O canto é o caráter mais importante, pois, além de bastante acessível, permite descobrir os sons possíveis de serem emitidos. Ainda assim, o bebê vivencia o que identificamos como tempo livre, ou seja, a canção executada não possui um pulso regular.

Sobre as canções, ressalta-se que as palavras pronunciadas inicialmente pelo bebê não terão significado, sendo que para ele interessa a forma como elas são emitidas, sua sonoridade. Assemelhando-se à música, e comparando às frases de pergunta e resposta, o bebê responde à mãe, cuidador ou professor de acordo com a forma de vocalização percebida. Segundo Beyer (2005, p. 101) “a exploração sonora do bebê contempla todos os parâmetros sonoros, mas [...] vai variar conforme o contexto sonoro-musical que o bebê está inserido”. Ou seja, além de variar de acordo com o tipo de frase, o bebê responde conforme o ambiente sonoro onde vive. Assim, é importante que a sala de música seja um ambiente musicalmente rico e passível de exploração por parte do bebê.

Tal interação – a troca sonora entre a mãe e seu filho – constitui um importante fator de estímulo para a produção musical do bebê que é predominantemente vocal. Sejam vocalizações verbais ou não verbais, fortalecem o vínculo mãe-bebê, e são o princípio do desenvolvimento da linguagem oral e musical. Nesse sentido, no caso da educação musical na educação básica, é o professor especialista e unidocente que em geral assume esse papel, já que não há a presença da mãe ou cuidador além desses profissionais nesse espaço. Considera- se ainda que, apontada a relevância da afetividade para as práticas com crianças pequenas, a “conversa sonora” que ocorre na sala de música da educação infantil, além do caráter pedagógico, estabelece um vínculo afetivo entre a criança e o docente.

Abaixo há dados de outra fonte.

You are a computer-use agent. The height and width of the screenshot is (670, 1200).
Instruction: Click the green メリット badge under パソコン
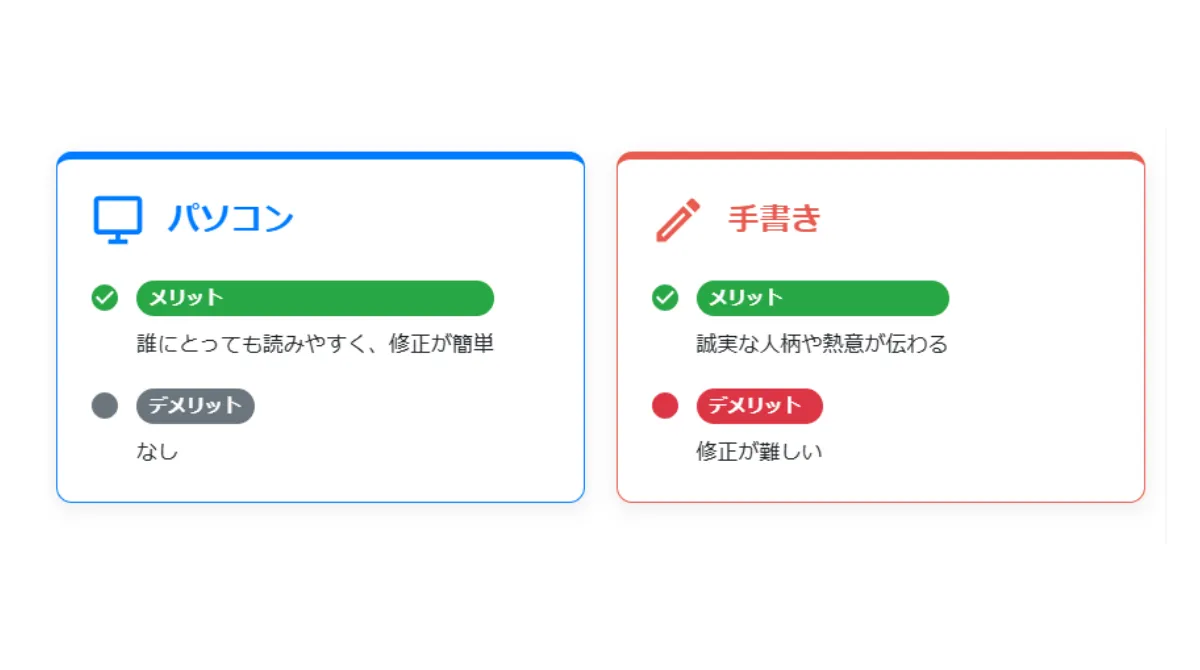(315, 298)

A partir dos dezoito meses, aproximadamente, a produção do bebê caracteriza-se pela utilização de alturas estáveis em substituição aos glissandos do balbucio cantado com repetições ou movimentos de altura e repetições simples de durações utilizados anteriormente (SLOBODA, 2008). No momento que o bebê já produz sons, ele os repete sistematicamente, e, quando os faz em um contexto fixo, inicia a significação do que se chama protopalavras, ou

seja, palavras que fazem parte do mundo do bebê e seu cuidador. É somente a partir daí que inicia a diferenciação entre o canto e a fala.

Em resumo, até os dois anos a produção musical do bebê caracteriza-se principalmente pela exploração do som e suas qualidades e não a criação de temas ou melodias definidas. Assim, de acordo com o exposto, atividades lúdicas como jogos rítmicos, canções em que possa explorar sua voz e sons do corpo, produzir som e silêncio, são propostas interessantes para se realizar nessa fase. Portanto, a palavra é explorar e descobrir novas possibilidades.